EXTRACTED TEXT =

** start **

Style Guide¶

This page describes the coding style and conventions used in ICOS-FL.

Code Formatting¶

ICOS-FL uses the following tools for code formatting:

Black: Code formatter
isort: Import sorter
Ruff: Linter
mypy: Type checker

These tools are configured in pyproject.toml and enforced via pre-commit hooks.

Black Configuration¶

[tool.black]
line-length = 99
target-version = ["py310", "py311", "py312"]

isort Configuration¶

[tool.isort]
profile = "black"
multi_line_output = 3
include_trailing_comma = true
force_grid_wrap = 0
use_parentheses = true
line_length = 99
known_first_party = ["icos_fl"]

Ruff Configuration¶

[tool.ruff]
target-version = "py310"
output-format = "full"
line-length = 99
fix = true

[tool.ruff.lint]
select = [
  "E", "F", "W",  # flake8
  "C",            # mccabe
  "I",            # isort
  "N",            # pep8-naming
  "D",            # flake8-docstrings
  "ANN",          # flake8-annotations
  # ...

** end **

SET EXERCISE =
Translate this sentence from the ICOS-FL style guide into Spanish: "These tools are configured in pyproject.toml and enforced via pre-commit hooks." The material after this point is separate from the style guide.

LISTED RECORDS =
** start **

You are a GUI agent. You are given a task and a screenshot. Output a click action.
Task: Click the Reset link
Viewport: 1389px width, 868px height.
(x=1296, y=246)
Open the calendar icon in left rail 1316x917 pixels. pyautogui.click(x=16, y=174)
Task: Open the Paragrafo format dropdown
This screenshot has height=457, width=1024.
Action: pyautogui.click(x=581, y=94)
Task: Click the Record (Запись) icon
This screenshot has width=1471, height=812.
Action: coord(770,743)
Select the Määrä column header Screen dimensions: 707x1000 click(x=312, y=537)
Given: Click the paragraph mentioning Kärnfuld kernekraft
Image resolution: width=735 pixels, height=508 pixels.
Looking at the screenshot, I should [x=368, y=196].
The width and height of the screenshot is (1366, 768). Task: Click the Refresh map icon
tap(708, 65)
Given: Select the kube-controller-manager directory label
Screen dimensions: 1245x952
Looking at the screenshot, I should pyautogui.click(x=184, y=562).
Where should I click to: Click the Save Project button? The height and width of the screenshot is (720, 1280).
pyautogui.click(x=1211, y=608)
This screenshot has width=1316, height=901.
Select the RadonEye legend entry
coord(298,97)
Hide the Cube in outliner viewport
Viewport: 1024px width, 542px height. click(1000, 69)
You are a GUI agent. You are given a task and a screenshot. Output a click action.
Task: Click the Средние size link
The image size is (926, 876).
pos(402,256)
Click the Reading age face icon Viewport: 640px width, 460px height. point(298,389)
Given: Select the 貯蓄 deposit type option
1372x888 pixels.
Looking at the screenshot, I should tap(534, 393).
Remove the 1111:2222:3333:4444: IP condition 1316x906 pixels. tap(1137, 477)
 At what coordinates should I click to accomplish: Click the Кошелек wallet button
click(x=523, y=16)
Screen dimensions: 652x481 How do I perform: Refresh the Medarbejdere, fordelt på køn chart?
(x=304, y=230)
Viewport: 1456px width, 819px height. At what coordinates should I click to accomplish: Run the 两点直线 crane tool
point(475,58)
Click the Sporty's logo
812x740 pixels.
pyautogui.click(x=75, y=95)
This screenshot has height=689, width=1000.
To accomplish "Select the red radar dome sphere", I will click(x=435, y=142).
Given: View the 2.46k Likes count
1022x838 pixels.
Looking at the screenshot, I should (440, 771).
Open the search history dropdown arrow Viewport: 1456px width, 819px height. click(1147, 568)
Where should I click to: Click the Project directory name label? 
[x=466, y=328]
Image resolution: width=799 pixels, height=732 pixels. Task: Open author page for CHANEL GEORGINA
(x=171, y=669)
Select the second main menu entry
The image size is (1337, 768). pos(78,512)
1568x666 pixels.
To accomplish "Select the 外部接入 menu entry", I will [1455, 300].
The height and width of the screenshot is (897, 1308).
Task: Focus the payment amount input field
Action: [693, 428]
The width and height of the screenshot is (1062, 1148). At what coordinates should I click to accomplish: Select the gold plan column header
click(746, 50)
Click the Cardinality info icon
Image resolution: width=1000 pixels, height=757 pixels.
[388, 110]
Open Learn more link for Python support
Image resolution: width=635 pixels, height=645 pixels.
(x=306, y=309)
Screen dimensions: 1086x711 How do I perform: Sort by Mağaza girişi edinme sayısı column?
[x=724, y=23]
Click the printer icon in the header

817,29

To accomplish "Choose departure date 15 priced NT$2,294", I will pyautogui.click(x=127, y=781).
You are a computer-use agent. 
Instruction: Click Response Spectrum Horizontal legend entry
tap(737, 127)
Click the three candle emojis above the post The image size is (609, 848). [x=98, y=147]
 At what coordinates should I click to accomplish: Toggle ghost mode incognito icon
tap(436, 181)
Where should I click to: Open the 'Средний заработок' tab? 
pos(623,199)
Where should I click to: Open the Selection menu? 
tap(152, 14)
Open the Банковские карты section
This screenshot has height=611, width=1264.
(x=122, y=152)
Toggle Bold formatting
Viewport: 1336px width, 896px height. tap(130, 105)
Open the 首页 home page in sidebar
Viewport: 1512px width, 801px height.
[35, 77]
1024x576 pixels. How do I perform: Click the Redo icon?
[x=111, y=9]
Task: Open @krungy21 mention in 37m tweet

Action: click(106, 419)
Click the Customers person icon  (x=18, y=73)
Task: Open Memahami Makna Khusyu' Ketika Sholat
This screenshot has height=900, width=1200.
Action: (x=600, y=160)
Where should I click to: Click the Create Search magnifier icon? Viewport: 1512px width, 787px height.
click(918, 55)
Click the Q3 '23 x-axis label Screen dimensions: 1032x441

** end **

CORRECT RESULT =
Estas herramientas se configuran en pyproject.toml y se aplican mediante hooks de pre-commit.